● **Activity**
Determine how many lines in the records hold "will", and give that number with nothing added.

● **Task input**
■ ■ ■ ■ ■
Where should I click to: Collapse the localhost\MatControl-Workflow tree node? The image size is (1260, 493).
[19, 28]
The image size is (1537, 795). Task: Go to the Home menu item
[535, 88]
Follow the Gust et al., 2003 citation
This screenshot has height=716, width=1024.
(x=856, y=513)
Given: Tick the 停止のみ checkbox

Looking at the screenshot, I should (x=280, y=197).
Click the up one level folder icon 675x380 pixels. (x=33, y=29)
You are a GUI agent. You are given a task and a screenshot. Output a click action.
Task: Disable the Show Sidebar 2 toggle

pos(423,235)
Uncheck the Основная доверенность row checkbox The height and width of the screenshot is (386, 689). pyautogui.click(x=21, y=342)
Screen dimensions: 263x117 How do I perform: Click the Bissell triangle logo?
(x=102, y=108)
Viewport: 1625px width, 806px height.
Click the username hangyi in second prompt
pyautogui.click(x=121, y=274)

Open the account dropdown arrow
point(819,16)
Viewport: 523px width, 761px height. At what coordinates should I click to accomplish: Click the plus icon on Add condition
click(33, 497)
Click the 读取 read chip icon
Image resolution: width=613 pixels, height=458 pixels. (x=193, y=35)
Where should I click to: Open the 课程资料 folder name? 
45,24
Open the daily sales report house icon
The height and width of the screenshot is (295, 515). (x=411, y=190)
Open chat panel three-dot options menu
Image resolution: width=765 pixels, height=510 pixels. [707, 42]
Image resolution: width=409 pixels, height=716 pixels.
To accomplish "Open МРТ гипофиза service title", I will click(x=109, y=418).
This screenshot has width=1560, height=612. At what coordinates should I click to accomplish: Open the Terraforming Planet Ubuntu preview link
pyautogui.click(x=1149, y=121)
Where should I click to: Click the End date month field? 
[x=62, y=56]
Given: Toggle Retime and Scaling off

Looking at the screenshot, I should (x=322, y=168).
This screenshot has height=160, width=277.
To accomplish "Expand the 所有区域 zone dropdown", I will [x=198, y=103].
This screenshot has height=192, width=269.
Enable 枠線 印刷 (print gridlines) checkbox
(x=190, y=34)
■ ■ ■ ■ ■
● **Exercise solution**
2